In my patch proposal patch r17204-custom-reverse-managers.diff in #3871, I considered the problem and then took the easy way out by simply disallowing the remove() and clear() methods on custom reverse managers. Obviously, this solution is far from perfect.

comment:2 by Anssi Kääriäinen, 11 years ago

I think I am going to revert #3871, we can then improve the patch and recommit. Of course, if we can solve this in agreed upon way really soon there is no need to revert + repatch.

comment:3 by Sebastian Goll, 11 years ago

Unfortunately, I am not entirely sure how to proceed here. When I wrote my patch proposal for #3871, I remember it wasn't possible to make remove() and many-to-many's clear() work as expected without any additional overhead (necessary to make sure so that we do not remove more objects from the relation as intended).

That is the reason why I decided to entirely forbid remove() and many-to-many's clear() when their outcome would be unexpected. Is this a reasonable approach here, as well? Ideally, providing these methods would be great but are they even possible without issuing another query (i.e., to make sure that the object removed is actually part of the collection in case of remove())?

Due to the way it is implemented, foreign-key's clear() already works as expected. So the problem lies only in foreign-key's and many-to-many's remove() and many-to-many's clear().

comment:4 by Anssi Kääriäinen, 11 years ago

Triage Stage: UnreviewedAccepted

Hmmh, lets just go for "forbid operations" approach. These methods can be added back later on if we can fix them in clean way.

Actually, lets go for "no related manager methods" approach. You can also do set which could clear existing instances outside the manager's viewable set, and .add() could add something that isn't viewable by the manager.

comment:5 by loic84, 11 years ago

Owner: changed from nobody to loic84
Status: newassigned

The problem is not limited to the __call__ syntax, the same would happen to default managers.

I'm working on a fix.

comment:6 by loic84, 11 years ago

I've reworked M2M RelatedManager.clear() to account for the default filtering through a subquery.

https://github.com/django/django/pull/1685

As previously noted, GFK and FK RelatedManager.clear() weren't affected by the issue.

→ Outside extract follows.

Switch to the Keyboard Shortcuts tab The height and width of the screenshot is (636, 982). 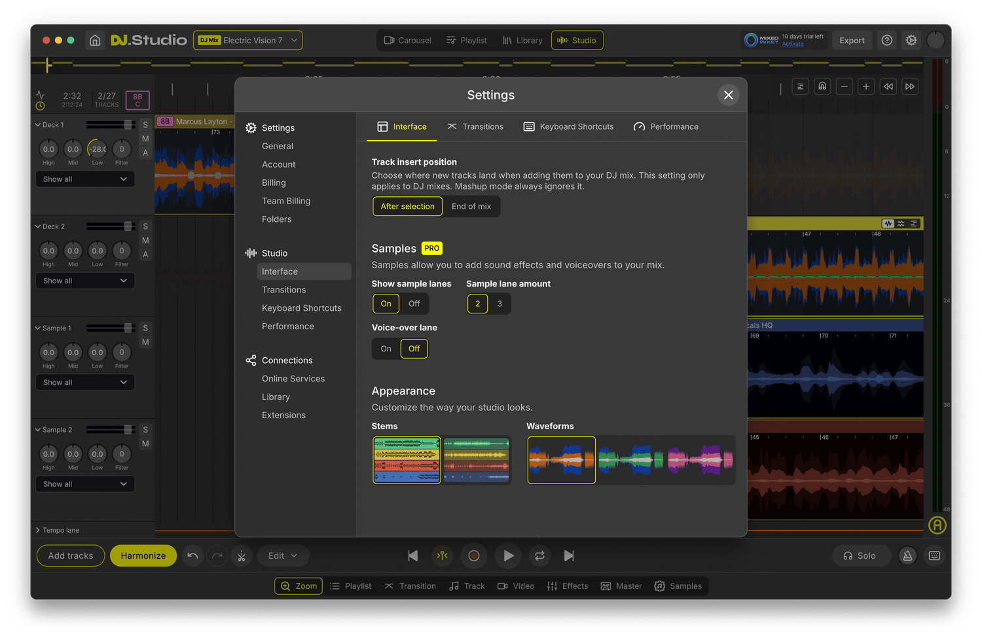568,127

Also as discussed on IRC, remove() seems less critical since you specify the objects manually, so we might get away with a warning in the docs.

comment:7 by Anssi Kääriäinen, 11 years ago

Just a note to those who try to fix release blockers for 1.6: the release blocker is for master, not 1.6.

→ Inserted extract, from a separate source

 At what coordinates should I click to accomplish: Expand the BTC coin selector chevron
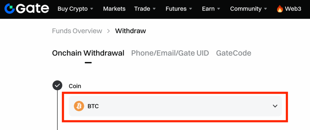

comment:8 by Anssi Kääriäinen, 11 years ago

I did some work to make sure queries used by m2m clear() and remove() are as simple as possible. Now the clearing queries do not use subqueries when the manager doesn't have filters. The subqueries in these cases didn't actually filter anything out. In addition, when subqueries are used, the subquery has one less join than before. End result is that the queries are similar to current master when the base manager doesn't have filters, and a bit more efficient that current HEAD of pull 1685 when there are filters. The tradeoff is even more complexity in m2m manager implementation.

To me it seems important that as simple as possible queries are used. This ensures as little DB resources are used as possible. In addition I believe old versions of MySQL will simply panic when they see a query with both a subquery and joins...

Patch at https://github.com/akaariai/django/commit/9dd75213050e6f85a0b93ddd59243f8d3809b06c - this doesn't have any tests, and regressions in query efficiency seem likely. I wonder if CaptureQueriesContext could be used to inspect the used queries.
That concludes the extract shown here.